● **Task instructions**: Return a copy of every line in the records that includes the word "will".

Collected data
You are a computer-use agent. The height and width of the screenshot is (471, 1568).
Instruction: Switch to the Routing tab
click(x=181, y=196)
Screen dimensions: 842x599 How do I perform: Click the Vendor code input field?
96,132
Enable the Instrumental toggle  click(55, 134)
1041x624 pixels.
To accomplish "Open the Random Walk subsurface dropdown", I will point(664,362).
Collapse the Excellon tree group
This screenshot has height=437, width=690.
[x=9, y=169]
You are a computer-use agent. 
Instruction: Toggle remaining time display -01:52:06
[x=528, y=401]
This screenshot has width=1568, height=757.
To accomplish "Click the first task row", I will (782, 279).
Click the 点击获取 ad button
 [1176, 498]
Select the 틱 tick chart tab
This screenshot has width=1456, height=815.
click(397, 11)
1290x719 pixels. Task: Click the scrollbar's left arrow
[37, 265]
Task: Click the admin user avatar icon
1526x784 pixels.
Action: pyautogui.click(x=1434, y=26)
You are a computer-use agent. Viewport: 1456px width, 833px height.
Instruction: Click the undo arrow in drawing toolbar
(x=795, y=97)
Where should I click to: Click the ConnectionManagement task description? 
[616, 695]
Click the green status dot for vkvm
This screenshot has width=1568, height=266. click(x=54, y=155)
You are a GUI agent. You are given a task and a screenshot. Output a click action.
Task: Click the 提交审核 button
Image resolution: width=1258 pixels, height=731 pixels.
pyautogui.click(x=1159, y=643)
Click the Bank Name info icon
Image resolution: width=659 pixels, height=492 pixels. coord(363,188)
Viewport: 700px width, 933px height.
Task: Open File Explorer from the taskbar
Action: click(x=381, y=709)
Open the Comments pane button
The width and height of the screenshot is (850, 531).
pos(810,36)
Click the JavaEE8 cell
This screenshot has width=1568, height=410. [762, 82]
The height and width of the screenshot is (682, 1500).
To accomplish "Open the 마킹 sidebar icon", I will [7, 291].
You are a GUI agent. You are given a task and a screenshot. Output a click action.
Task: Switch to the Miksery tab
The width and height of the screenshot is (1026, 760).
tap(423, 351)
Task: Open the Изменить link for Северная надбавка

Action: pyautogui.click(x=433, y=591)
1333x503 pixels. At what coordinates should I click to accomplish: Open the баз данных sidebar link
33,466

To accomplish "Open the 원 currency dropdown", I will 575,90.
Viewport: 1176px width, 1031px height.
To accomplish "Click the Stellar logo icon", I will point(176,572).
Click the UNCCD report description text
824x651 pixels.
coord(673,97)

● **Solution to the problem**:
To accomplish "Open the Random Walk subsurface dropdown", I will point(664,362).
To accomplish "Click the first task row", I will (782, 279).
To accomplish "Open the 마킹 sidebar icon", I will [7, 291].
To accomplish "Open the 원 currency dropdown", I will 575,90.
To accomplish "Click the Stellar logo icon", I will point(176,572).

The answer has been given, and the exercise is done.